With greater attention now being paid to early preparation for Service leavers across the MOD, I am hopeful that similar preparation for partners and children of Service personnel will be given due consideration.
Working alongside the Veterans Commissioners for Northern Ireland and Wales and the Independent Veterans Advisor to UK Government, I will advocate for this approach.
The next Veterans’ Strategy update should be informed by children and young people, and include a section dedicated to their needs, and commit to raising awareness about this community in Scotland.
Similarly, my own work reflects the requests laid out in the third call – that the Scottish Government invests in Scotland-wide provision of support that is specifically tailored for children and young people leaving the forces community, delivered by people with appropriate experience or training.
Mental health and wellbeing projects like Your Mind Matters, and peer-to-peer mentoring initiatives like Ruby Boots are a unique and valuable source of support and I have heard children and young people speak very positively of their impact.

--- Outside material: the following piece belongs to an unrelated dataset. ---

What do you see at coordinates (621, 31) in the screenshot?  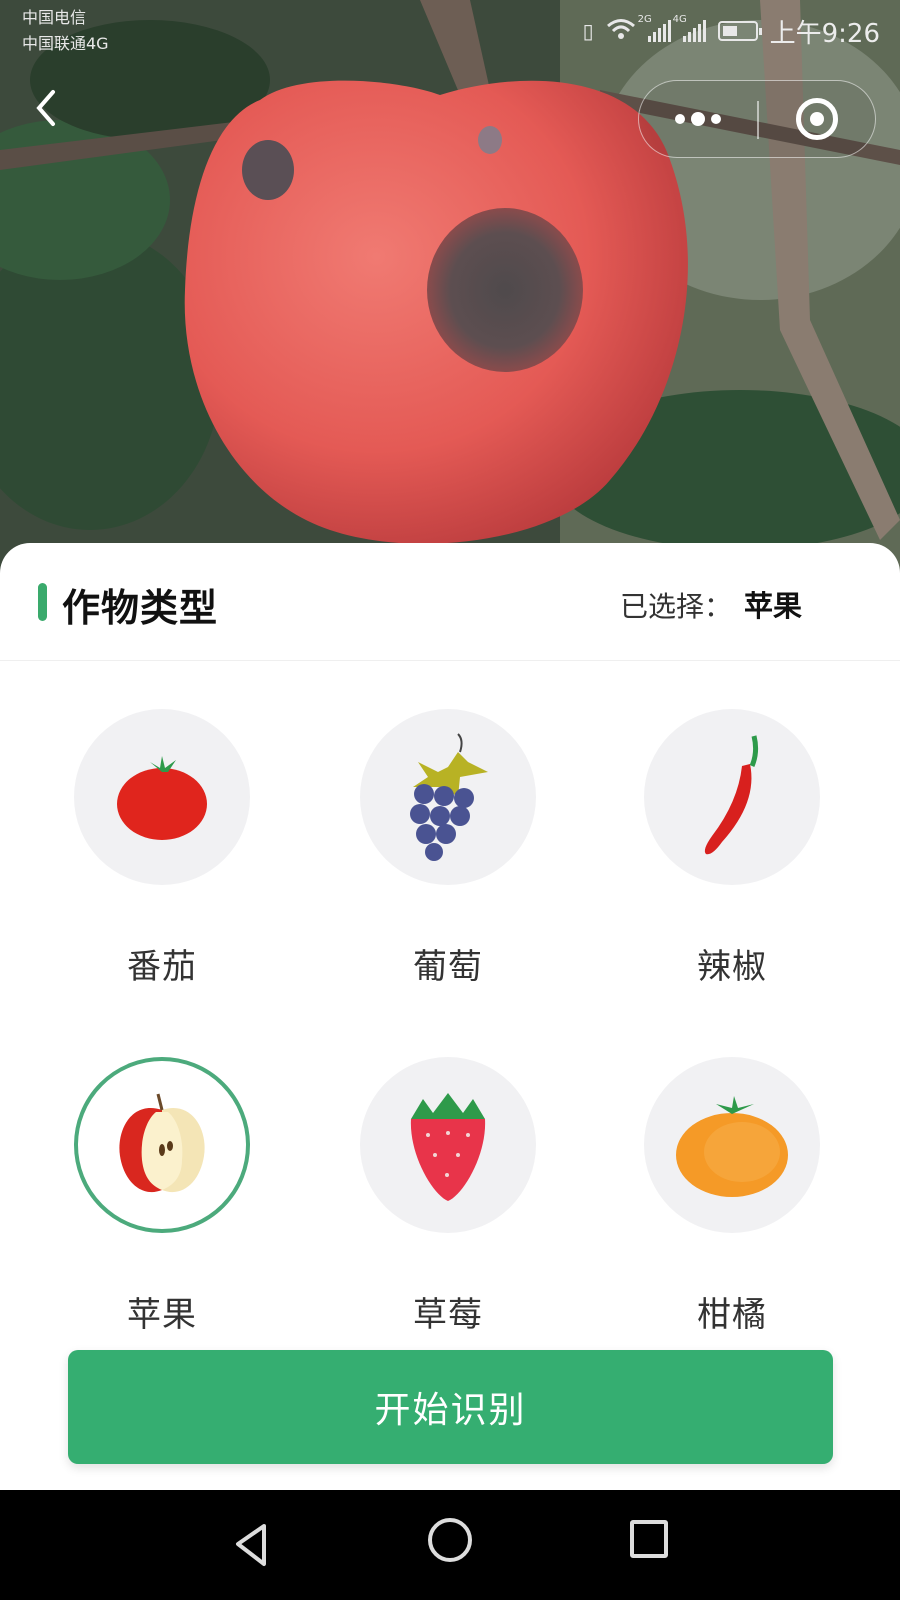 I see `wifi-icon` at bounding box center [621, 31].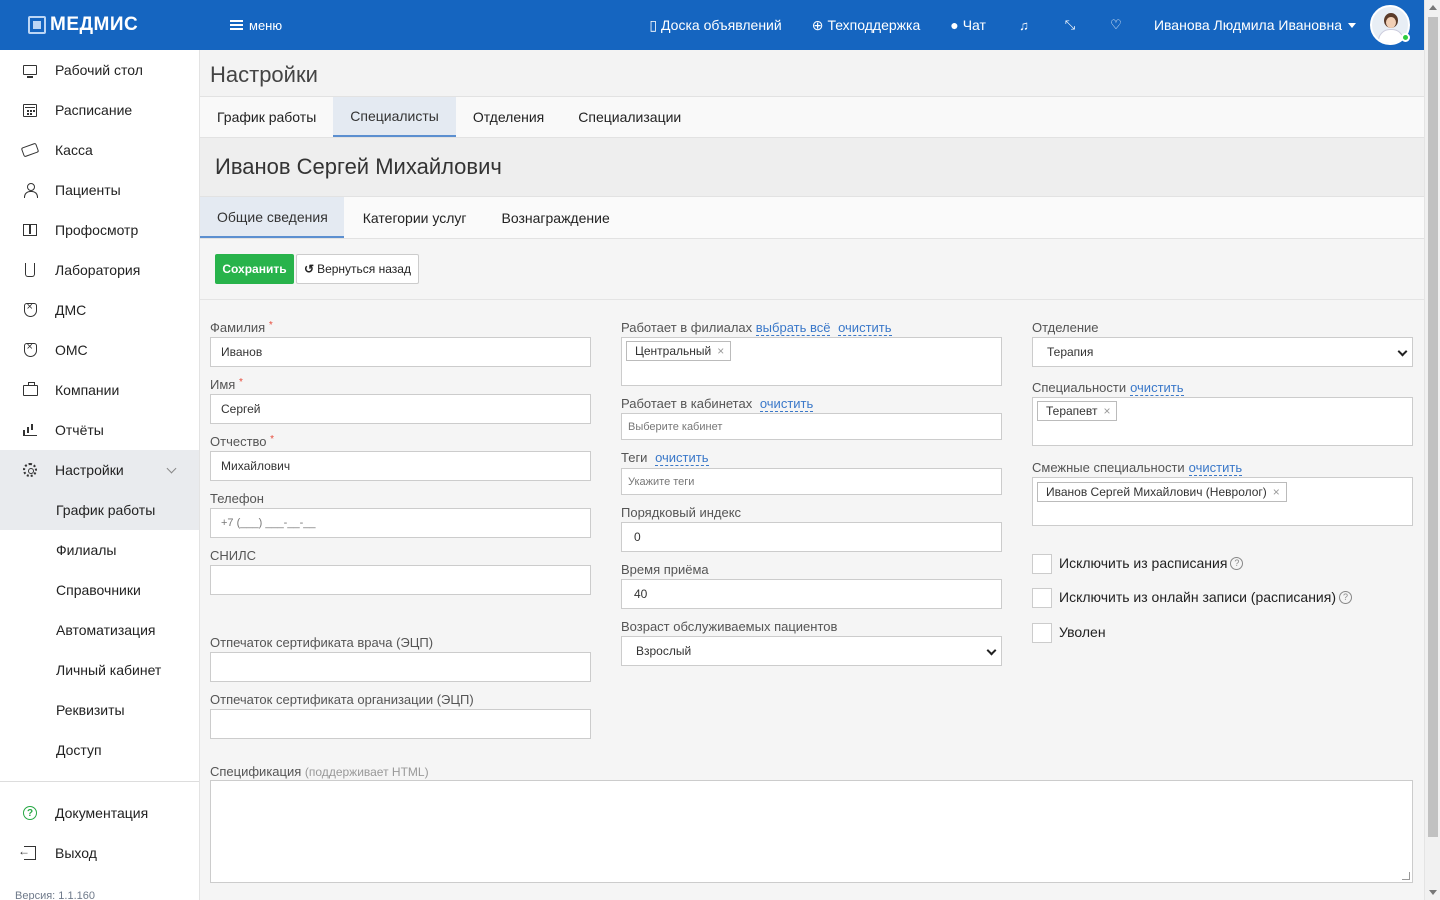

We must ensure that such projects are given sufficient resources to continue, evolve, and grow their reach.
Finally, another concern I have heard in my conversations with young people is the need to strike a balance between moving forwards into civilian life while still feeling a connection to the Service community.
The fourth call, for local authorities to provide ‘welcome packs’ informing young people entering civilian life of the opportunities that exist for them within both the Armed Forces and civilian communities could be a way to address this.
Underpinning all of these changes is the importance of actively listening to the voices of these children and young people and drawing from their lived experiences when developing policy and services.
I have committed to building the voices of lived experience into all of my own work, and look forward to sharing the findings from my first report – focusing on the wider veterans community, including families – early next year.
I expect to draw on work already carried out by Forces Children Scotland, and on the insights I gained through listening to some of the young people that they support.
I would like to thank all the children and young people who have shared their thoughts and experiences.
For some, transitioning to civilian life was a tough and worrying time, but by opening up they have made an immensely valuable contribution to shaping future services and improving outcomes for Forces children in Scotland.